-- Opening Marker --
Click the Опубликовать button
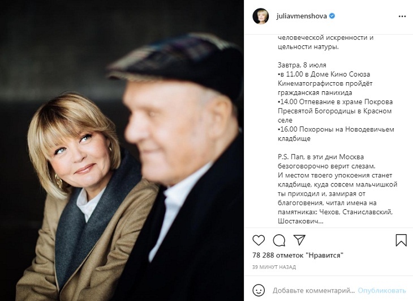 [x=382, y=290]
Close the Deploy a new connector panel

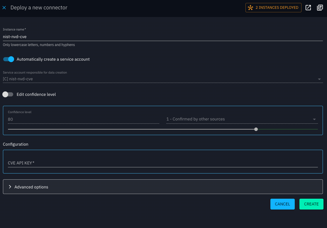4,8
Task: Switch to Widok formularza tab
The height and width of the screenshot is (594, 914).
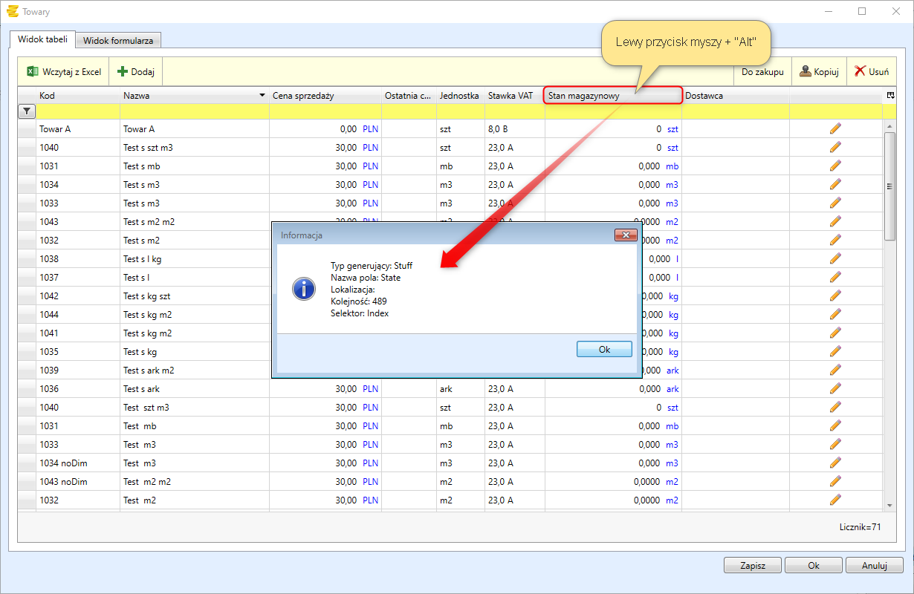Action: click(x=118, y=41)
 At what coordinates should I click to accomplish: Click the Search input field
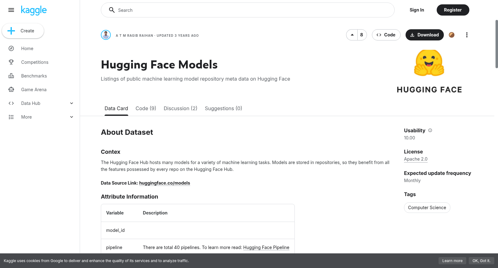(x=248, y=10)
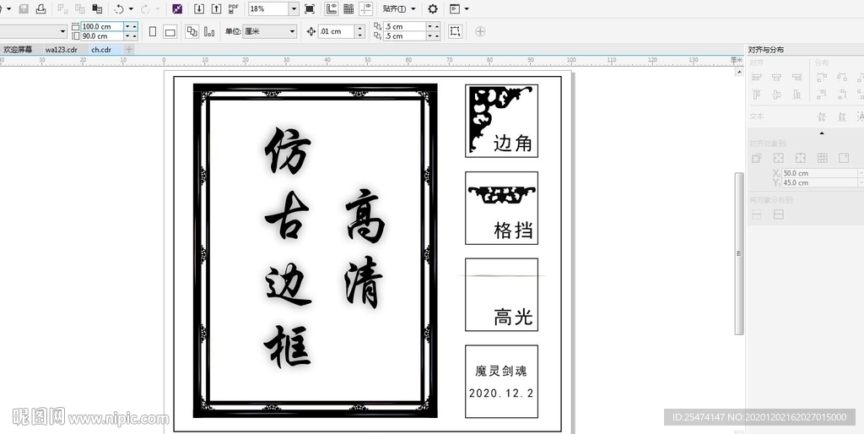
Task: Click the Save icon in the toolbar
Action: click(23, 8)
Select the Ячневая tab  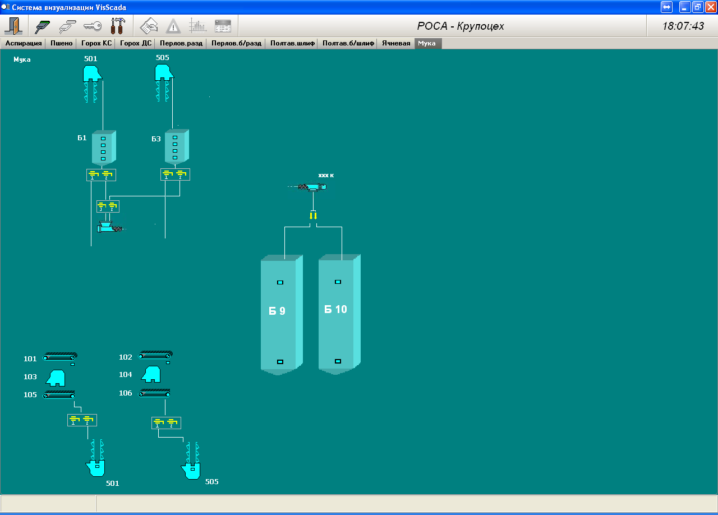click(x=396, y=43)
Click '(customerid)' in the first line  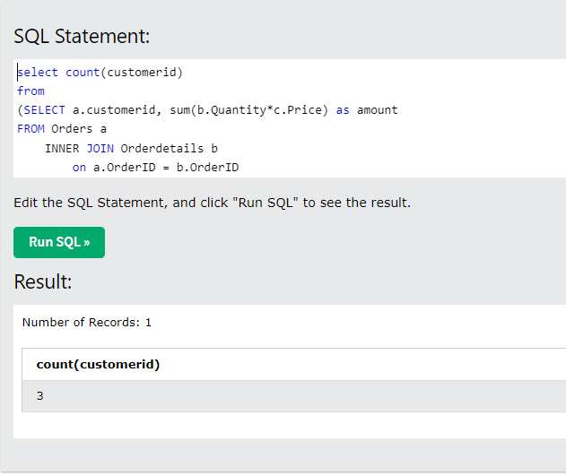[x=142, y=73]
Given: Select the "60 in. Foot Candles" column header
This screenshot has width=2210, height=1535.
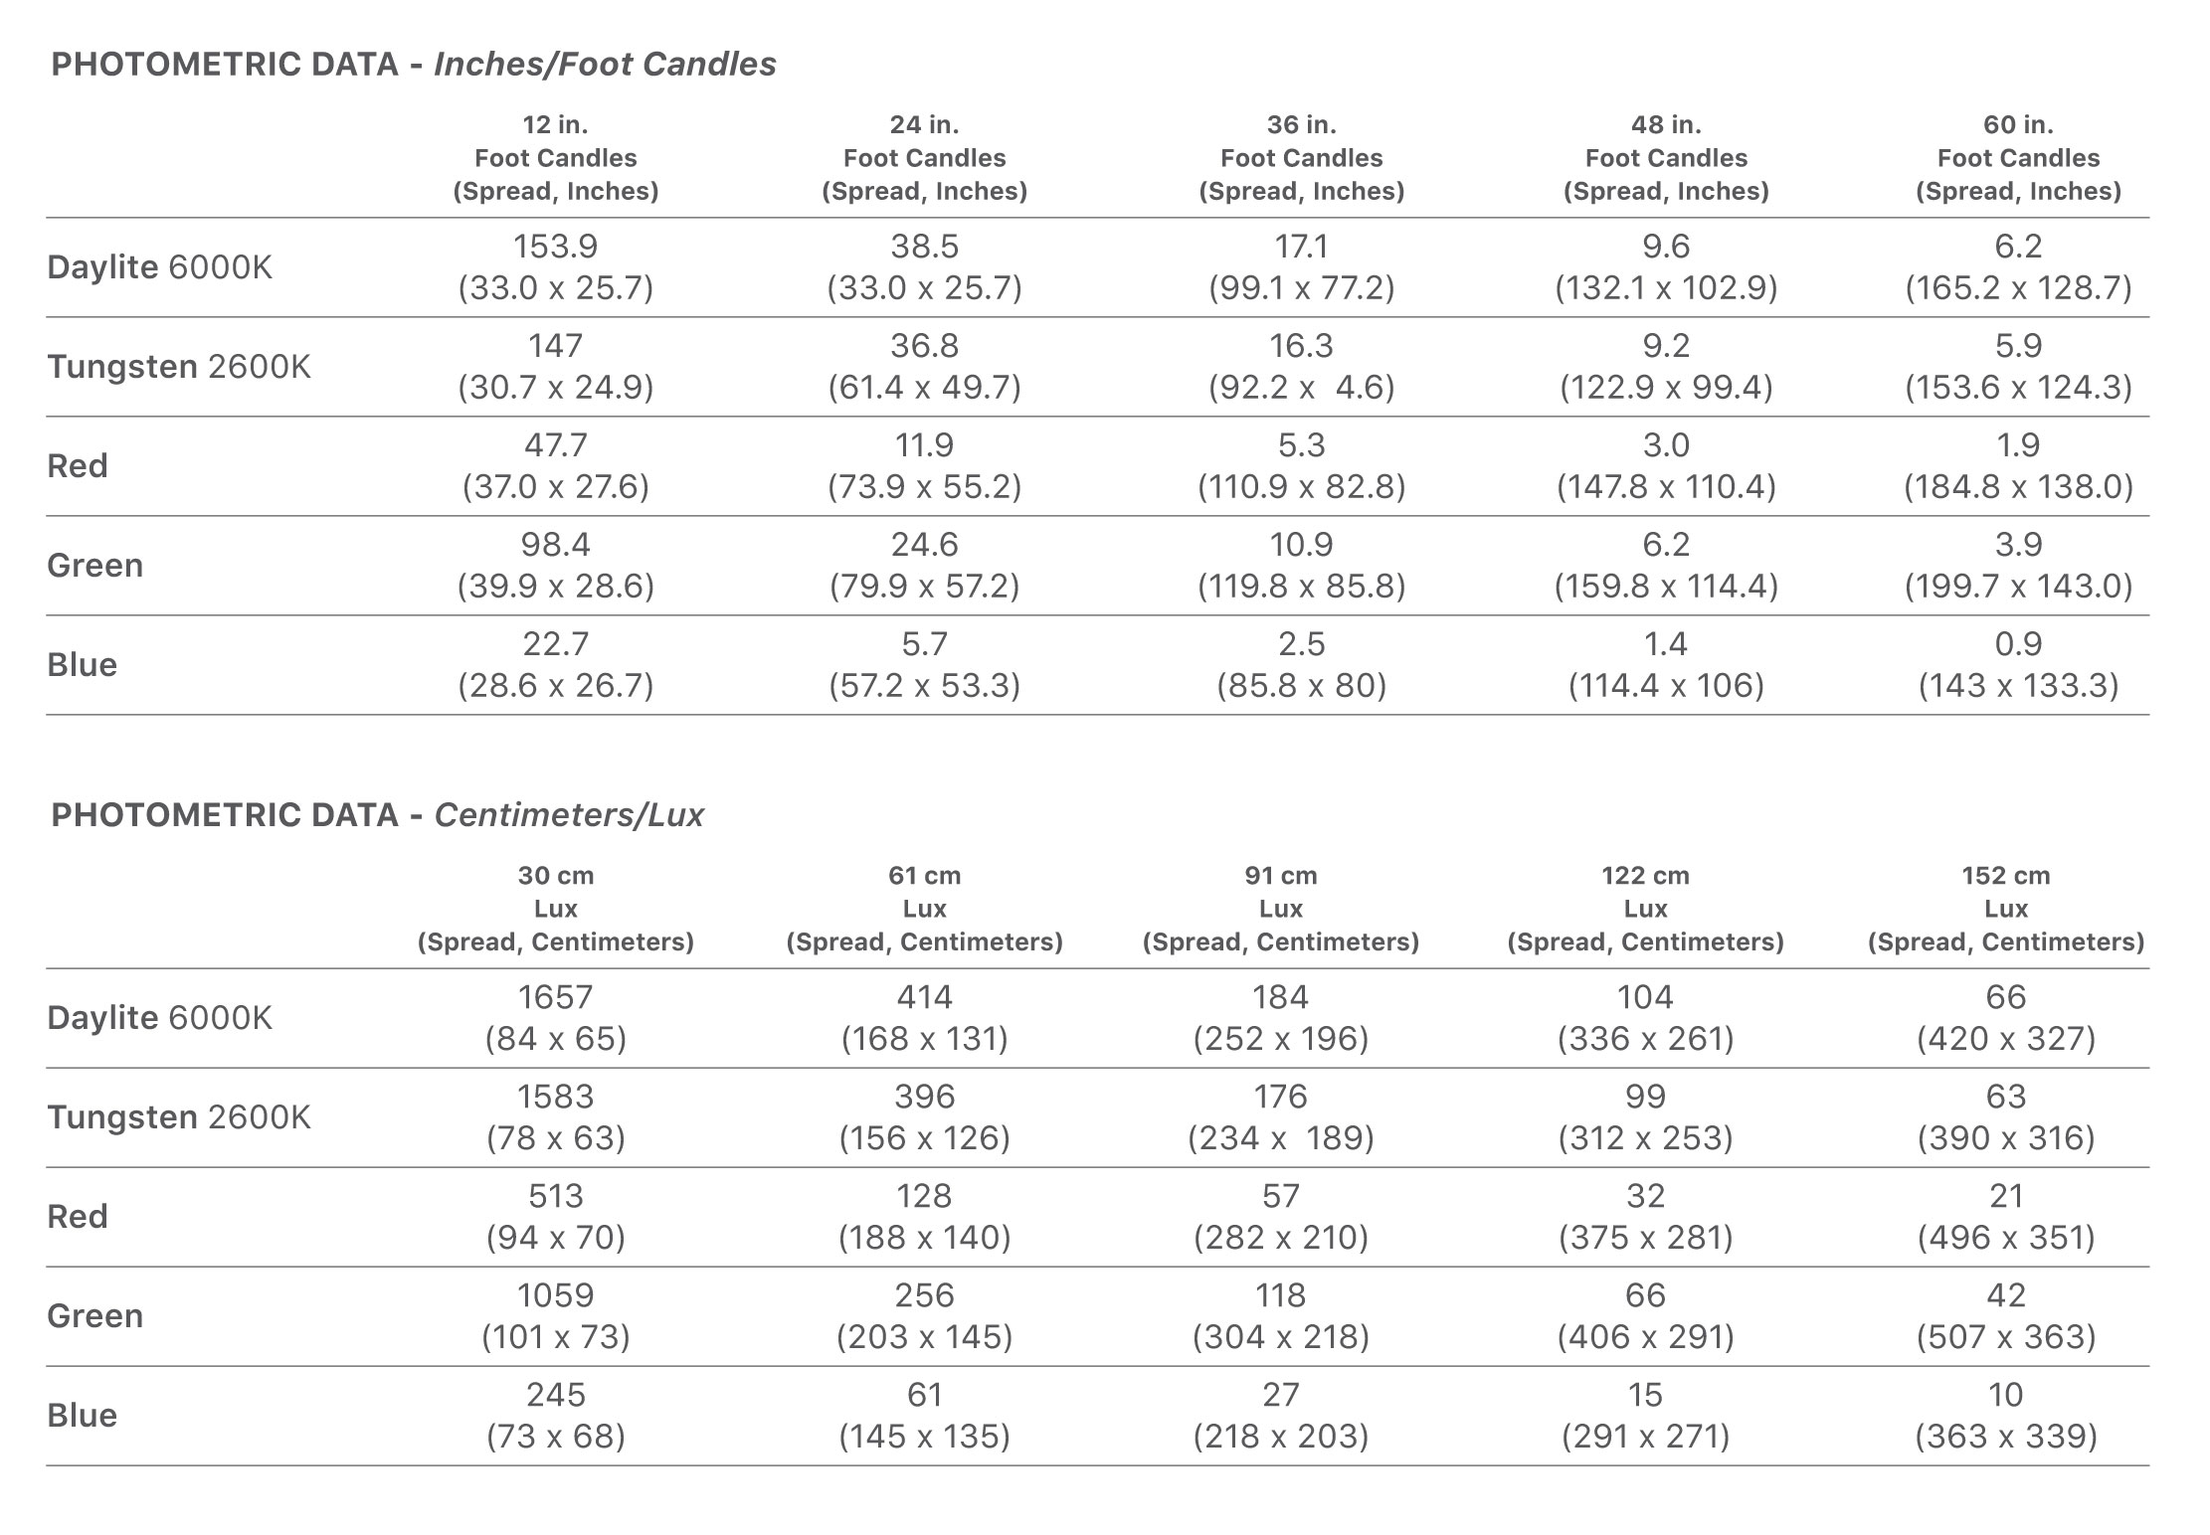Looking at the screenshot, I should pyautogui.click(x=2018, y=157).
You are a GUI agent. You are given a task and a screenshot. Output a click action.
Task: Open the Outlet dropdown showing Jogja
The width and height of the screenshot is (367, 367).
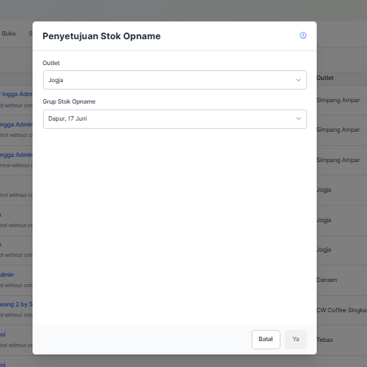175,80
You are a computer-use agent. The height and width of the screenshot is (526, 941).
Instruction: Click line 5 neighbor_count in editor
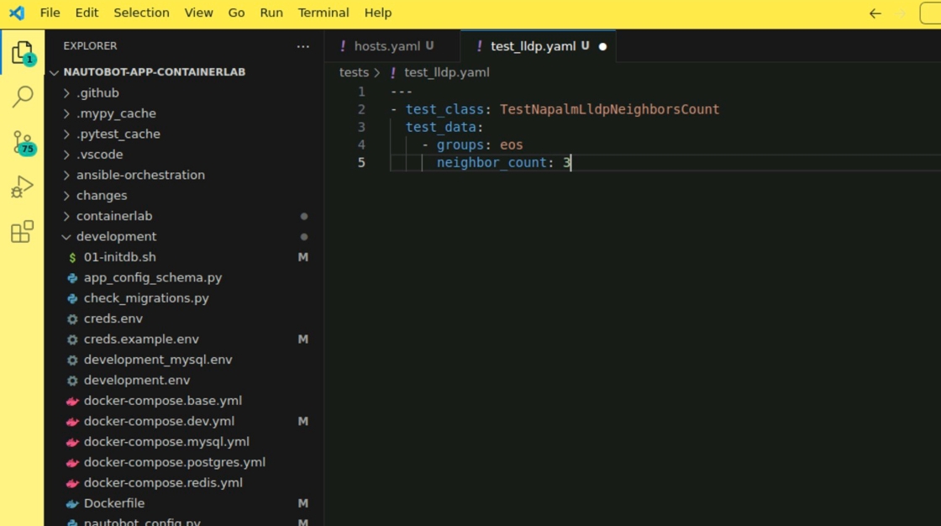(492, 163)
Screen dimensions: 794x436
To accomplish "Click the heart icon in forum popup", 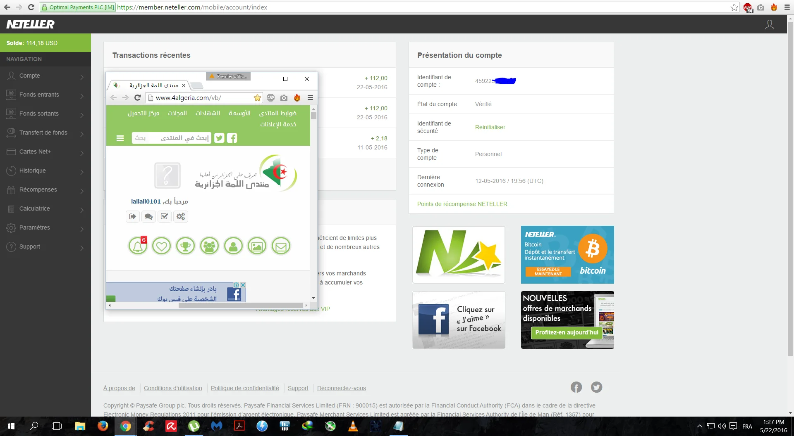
-- Closing Marker --
Among the entries, how many lines include the string "agent"? Please reply with only the number.

2